Are you then saying God is physics? Or god makes physics? Or physics is God?

Whatever it's, it follows the rules of physics. But are physics any less interesting? Since physics and hte sciences are the foundations of our universe and every mystery and lifeform is their child, hell no!

Physics is not a simple sure thing. Even our own body is physics and chemistry. Yet our mysterious and unpredictable intelligence belies these facts, casting a shadow on our attempts to illuminate it. The summing up is far more than simple and sure. Our physics don't tell us where all of the asteroids are which is why we hunt for them, even though the "simple" physics rules their motions. What of orbital mechanics? Seems simple and certain? In order for us to calculate a trajectory for a spaceships travelling to another body of the solar system, we must perform many orbital computations. But even these aren't perfect in long periods of time. (The n-body problem and perturbations.) And we can't predict leap seconds. Something as mundane as the Fukushima earthquake will cumulatively impact when leap seconds occur. You'd have to predict all of it.

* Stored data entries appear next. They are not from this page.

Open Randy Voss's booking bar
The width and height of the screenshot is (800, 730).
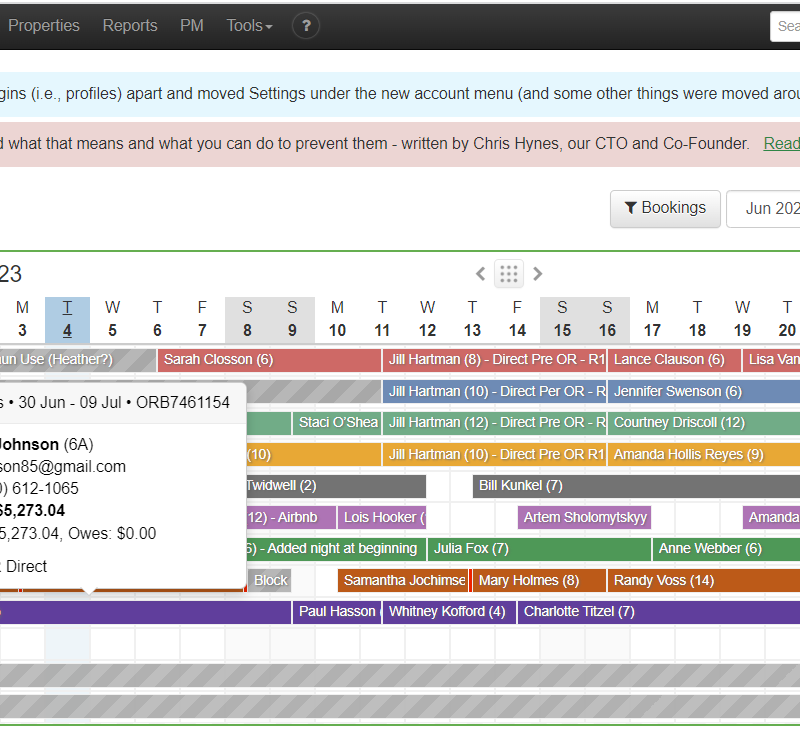pos(666,580)
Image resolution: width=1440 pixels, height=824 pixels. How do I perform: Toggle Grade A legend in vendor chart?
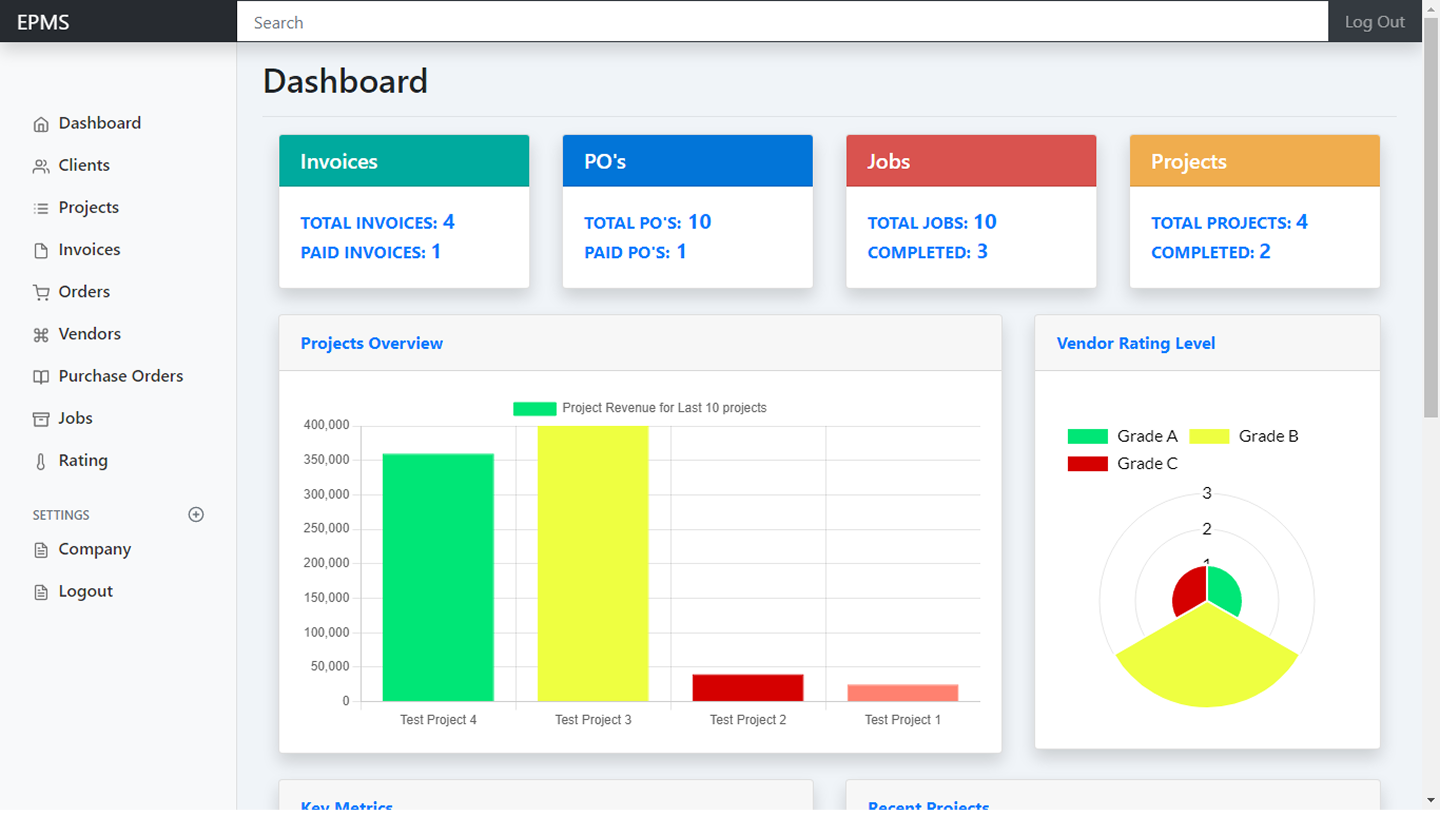point(1122,436)
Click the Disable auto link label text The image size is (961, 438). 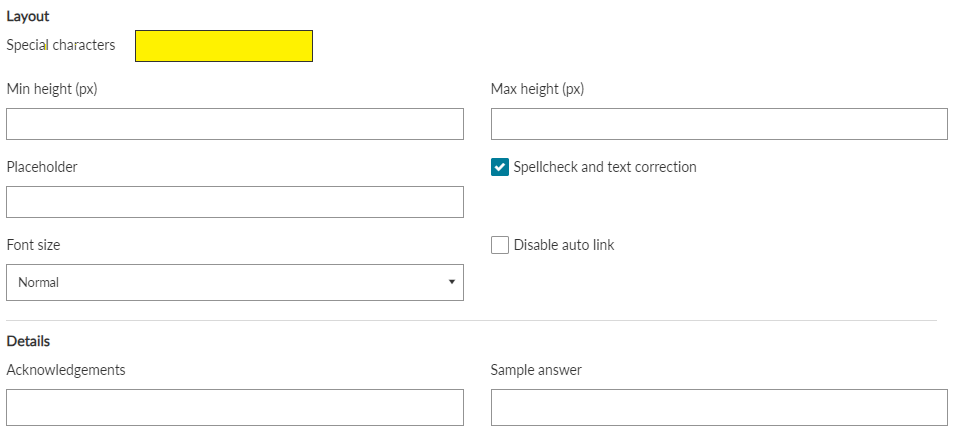point(564,245)
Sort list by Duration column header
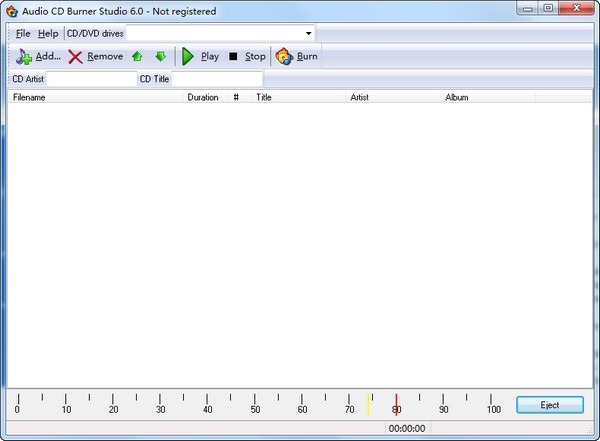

And because quantum weirdness says even seemingly impossible things can happen--however unlikely they're--then what can be certain?

I know God and aliens creating the rings registers more exciting than physics, but maybe it's because you don't fully appreciate physics? There's magic in the sciences. If there were not, WE wouldn't exist!!! And I argue it's not just ourselves, but the magic is all around. Some say it starts with us, but I don't agree. I think it's fundamentally everywhere.
edit on 16-6-2015 by jonnywhite because: (no reason given)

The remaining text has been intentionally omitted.